Le cri du projectionniste le soir au-dessus des gens

1917

Publié par Dominique Terrier sur 7 Février 2020, 11:34am

Catégories : #Cinoche

1917

1917 est incontestablement le plus gros et le plus grand film de ce début d’année, je le précise d’entrée pour ceux qui n’apprécieront peut-être pas les critiques qui vont suivre. Un gros film car les moyens employés sont gigantesques, la reconstitution est soignée, décors et costumes sont d’une exceptionnelle qualité. Sur le moyen employé, le plan séquence, on en reparle plus loin. C’est aussi un grand film qui s’inscrit sans aucune objection dans la liste finalement assez courte des oeuvres cinématographiques consacrées à la guerre de 14-18, mais, pour moi, le contenu n’est pas à la hauteur des moyens mis en oeuvre. 1917 n’a pas la force et l’impact qu’il devrait avoir. Sam Mendes a tout misé sur les images, parfois au détriment du reste, sa dénonciation de la guerre n’apparait qu’en filigrane par exemple.

Mais revenons sur le moyen employé. 1917 a été tourné en un seul et unique plan séquence, c’est du moins l’impression qu’il donne, et on applaudit la prouesse technique. Un travail de préparation colossal, sans aucun doute. Même les rats sont au bon endroit et au bon moment, c’est dire. Le plan séquence est employé pour immerger le spectateur au coeur de l’action et lui faire ressentir ce que ressent le héros. La caméra n’arrête pas de tourner et le récit se déroule sous nos yeux dans sa continuité, sans interruption.

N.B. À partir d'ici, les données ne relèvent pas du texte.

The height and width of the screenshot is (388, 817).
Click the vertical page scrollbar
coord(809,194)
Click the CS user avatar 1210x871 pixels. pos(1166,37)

Au bout de trente minutes je ressens comme un malaise en visionnant 1917 car je ne suis qu’un observateur, pas du tout emporté par l’action, cette caméra indécente, obsessionnelle, me gêne. L’absence de découpage m’étouffe, le besoin d’une pause se fait sentir. Une impression de plus en plus forte au fil du récit. Dans les scènes intimistes ou en milieu fermé, comme dans un tunnel ou une cave, l’emploi du plan séquence est tout à fait inutile et ne fait que renforcer l’éloignement du spectateur par rapport au personnage principal. Voilà le reproche que je fais à 1917, cette volonté de prouver quelque chose sur le plan technique mais en oubliant le spectateur. Je pense qu’un film doit rester un film et ne pas copier une réalité que l’on a préparée pendant des semaines pour la rendre crédible. Le plan séquence doit rester un procédé narratif, un outil, employé avec parcimonie, il doit servir le récit et pas le contraire. Un grand écrivain peut écrire une longue phrase sans points ni virgule mais s’il nous gratifie d’un roman sans aucune ponctuation il va dans le mur : son talent est toujours présent, son projet est louable, son histoire passionnante,  mais il laisse son lecteur sur le quai.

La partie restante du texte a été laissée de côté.